(SUPPLIED RECORDS)
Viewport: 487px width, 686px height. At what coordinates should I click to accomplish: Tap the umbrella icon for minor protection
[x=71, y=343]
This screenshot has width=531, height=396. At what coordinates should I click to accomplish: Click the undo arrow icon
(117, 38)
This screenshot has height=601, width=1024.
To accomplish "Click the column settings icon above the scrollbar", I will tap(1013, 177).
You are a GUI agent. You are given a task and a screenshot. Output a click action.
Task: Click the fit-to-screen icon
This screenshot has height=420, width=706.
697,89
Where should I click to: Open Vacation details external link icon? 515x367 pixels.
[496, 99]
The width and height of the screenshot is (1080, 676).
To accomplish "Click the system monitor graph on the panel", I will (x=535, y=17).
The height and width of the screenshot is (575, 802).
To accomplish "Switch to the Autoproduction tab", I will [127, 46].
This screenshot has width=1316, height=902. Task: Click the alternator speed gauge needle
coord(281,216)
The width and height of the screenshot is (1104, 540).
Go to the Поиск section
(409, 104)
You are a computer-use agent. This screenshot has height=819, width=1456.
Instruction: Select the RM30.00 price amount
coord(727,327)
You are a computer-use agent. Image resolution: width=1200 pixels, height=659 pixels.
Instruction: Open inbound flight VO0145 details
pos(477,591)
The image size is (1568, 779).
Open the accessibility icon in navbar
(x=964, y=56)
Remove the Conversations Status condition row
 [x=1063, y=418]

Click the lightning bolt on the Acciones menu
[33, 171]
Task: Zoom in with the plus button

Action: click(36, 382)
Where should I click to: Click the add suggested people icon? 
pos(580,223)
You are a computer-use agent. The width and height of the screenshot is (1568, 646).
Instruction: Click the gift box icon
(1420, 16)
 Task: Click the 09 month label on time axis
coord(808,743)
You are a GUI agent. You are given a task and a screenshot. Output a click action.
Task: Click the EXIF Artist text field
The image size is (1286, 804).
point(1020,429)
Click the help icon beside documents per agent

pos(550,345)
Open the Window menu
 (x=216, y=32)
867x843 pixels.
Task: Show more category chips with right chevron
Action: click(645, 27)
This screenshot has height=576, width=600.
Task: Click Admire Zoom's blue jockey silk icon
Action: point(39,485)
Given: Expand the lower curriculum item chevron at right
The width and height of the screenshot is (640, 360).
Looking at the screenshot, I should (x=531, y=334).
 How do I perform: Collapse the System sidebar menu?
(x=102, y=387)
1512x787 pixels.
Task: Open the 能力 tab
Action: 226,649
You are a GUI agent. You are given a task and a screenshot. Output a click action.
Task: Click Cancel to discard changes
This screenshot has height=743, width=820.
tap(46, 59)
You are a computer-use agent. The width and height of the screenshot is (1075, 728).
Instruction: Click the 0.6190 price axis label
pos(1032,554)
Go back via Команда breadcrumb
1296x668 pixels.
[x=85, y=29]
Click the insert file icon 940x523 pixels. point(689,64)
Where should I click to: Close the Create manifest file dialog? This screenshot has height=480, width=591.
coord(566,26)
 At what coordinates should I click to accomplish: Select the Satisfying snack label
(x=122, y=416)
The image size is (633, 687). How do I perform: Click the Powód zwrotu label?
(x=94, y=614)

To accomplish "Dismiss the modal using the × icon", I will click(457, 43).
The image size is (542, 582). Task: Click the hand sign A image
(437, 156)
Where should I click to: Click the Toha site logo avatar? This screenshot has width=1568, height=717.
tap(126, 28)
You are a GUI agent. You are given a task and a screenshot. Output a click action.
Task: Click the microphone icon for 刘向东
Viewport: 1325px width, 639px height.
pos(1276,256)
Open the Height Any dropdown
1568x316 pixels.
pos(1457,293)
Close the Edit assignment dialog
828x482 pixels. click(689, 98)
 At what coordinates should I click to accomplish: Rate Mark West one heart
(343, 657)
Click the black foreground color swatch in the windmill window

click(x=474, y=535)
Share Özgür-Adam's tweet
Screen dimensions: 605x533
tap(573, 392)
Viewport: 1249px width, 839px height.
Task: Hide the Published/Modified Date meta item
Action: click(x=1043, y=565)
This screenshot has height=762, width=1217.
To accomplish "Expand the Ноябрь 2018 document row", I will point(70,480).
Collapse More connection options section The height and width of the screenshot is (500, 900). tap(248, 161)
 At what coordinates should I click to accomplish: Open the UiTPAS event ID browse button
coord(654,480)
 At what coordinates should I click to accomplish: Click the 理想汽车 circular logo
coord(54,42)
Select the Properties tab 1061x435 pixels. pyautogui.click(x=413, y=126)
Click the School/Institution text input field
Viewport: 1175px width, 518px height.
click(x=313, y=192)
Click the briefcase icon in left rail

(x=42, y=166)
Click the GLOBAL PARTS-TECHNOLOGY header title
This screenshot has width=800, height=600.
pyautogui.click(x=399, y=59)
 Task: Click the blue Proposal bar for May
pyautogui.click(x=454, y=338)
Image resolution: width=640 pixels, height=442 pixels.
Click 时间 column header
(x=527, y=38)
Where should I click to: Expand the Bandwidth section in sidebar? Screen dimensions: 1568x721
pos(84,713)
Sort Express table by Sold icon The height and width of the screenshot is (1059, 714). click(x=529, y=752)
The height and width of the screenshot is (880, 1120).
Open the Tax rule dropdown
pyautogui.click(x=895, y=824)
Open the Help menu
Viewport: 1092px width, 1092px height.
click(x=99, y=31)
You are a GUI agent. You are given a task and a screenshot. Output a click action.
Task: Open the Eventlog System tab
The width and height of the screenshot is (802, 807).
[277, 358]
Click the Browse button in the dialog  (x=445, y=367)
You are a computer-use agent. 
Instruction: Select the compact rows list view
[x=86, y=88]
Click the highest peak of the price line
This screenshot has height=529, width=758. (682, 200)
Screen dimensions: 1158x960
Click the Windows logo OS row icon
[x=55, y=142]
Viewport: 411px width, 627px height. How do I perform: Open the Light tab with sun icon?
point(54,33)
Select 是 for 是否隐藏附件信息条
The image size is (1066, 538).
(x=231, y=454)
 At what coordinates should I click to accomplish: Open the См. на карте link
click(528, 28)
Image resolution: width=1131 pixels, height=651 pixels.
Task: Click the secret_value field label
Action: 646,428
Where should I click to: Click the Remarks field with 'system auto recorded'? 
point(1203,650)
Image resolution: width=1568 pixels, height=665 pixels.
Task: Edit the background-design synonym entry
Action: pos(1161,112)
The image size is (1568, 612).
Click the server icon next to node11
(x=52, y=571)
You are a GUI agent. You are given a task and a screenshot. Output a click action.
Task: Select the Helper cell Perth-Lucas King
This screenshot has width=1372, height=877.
(End SUPPLIED RECORDS)
__TASK__
For the word "computer", find every line in the data that holds it and copy that line.

__TASK RESULT__
You are a computer-use agent. This screenshot has height=819, width=1456.
You are a computer-use agent. Image resolution: width=1200 pixels, height=659 pixels.
You are a computer-use agent. The width and height of the screenshot is (1568, 646).
You are a computer-use agent. The width and height of the screenshot is (1075, 728).
You are a computer-use agent. 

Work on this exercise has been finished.